Software company based in Mountain View, California

AiLive Inc. (formerly iKuni) is a software company based in Mountain View, California, United States. The company was co-founded in 2000 by software programmer and developer Wei Yen and by computer engineer Xiaoyuan Tu. The company has worked closely with Nintendo on the development of motion-sensing hardware, tools and software for the Wii video game console.

AiLive is responsible for the LiveMove series of products. The system was introduced in 2006, using machine learning technology to facilitate the development of motion recognition packages for individual games.
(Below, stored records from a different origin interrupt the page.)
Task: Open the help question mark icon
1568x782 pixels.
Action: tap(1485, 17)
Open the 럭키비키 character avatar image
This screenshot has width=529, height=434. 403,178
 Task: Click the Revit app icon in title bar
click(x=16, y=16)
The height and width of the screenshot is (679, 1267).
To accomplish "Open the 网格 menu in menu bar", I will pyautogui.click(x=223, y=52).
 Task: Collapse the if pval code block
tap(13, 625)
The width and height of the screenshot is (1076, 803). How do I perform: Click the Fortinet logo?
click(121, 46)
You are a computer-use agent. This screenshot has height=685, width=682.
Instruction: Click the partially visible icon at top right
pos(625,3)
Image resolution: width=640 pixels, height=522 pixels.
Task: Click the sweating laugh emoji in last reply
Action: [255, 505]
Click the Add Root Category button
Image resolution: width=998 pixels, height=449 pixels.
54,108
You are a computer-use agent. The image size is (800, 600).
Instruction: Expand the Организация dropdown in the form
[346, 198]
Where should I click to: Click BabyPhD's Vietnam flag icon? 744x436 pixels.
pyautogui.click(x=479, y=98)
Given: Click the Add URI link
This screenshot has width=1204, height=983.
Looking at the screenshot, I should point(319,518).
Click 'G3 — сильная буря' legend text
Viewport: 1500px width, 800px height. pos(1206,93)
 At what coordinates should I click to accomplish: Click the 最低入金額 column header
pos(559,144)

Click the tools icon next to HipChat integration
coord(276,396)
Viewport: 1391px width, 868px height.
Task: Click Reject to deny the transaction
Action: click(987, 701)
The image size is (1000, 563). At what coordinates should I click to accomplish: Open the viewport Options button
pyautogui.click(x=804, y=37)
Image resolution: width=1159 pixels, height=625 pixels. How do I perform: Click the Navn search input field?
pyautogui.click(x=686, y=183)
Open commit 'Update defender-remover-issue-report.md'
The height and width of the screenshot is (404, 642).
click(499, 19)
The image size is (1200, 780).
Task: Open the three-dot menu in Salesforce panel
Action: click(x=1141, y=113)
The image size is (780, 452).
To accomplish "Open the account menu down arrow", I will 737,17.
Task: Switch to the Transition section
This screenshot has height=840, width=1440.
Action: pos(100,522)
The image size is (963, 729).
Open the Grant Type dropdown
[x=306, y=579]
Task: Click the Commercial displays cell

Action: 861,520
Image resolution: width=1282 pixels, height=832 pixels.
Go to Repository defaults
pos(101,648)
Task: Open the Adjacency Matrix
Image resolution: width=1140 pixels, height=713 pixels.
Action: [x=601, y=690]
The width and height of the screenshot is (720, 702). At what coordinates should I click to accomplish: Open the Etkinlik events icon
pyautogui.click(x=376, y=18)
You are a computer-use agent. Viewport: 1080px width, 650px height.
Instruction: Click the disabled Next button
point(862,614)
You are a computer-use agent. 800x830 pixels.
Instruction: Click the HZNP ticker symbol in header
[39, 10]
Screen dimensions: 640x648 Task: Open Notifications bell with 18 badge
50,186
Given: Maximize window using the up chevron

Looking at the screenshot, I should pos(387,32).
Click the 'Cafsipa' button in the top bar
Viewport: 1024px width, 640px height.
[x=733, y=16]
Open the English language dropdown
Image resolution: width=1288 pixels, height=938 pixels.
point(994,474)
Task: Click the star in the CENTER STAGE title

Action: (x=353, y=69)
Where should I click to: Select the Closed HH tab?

Developers were able to use the software to build classifiers from provided examples of specific motions to be included in each game. The LiveMove system was used for the development of games for the Wii. Though initially released for professional developers of Wii games, the software was designed for use by independent developers as well, to expand the possibilities of the new console and Wii Remote interface.

==Wii MotionPlus==

AiLive developed the Wii MotionPlus.
The device added short-term 3D position tracking and long-term 3D orientation tracking to the Wii Remote motion controller. Initially provided as a dongle, the technology has since been integrated into all new Wii Remote controllers carrying the logo Wii MotionPlus Inside. The Wii MotionPlus was initially shipped in a bundle with Wii Sports Resort. Nintendo shipped more than 29 million units globally, making it the sixth best-selling game of all time. In addition to the Wii MotionPlus device concept, AiLive developed and patented the motion tracking algorithms for the device and made them available to developers through the LiveMove 2 software.

==LiveMove 2==
A new version of the software, LiveMove 2, was announced on July 7, 2008. Similar to the previous version, LiveMove 2 was developed specifically to work with Nintendo hardware. In this case, the software is a development tool for use with the Wii MotionPlus attachment that AiLive had co-developed. On June 2, 2009, following the unveiling of PlayStation Move at Electronic Entertainment Expo 2009, AiLive announced the release of LiveMove 2 for PlayStation 3. Through a partnership between AiLive and Sony, the LiveMove 2 software was made available to all registered PlayStation 3 developers.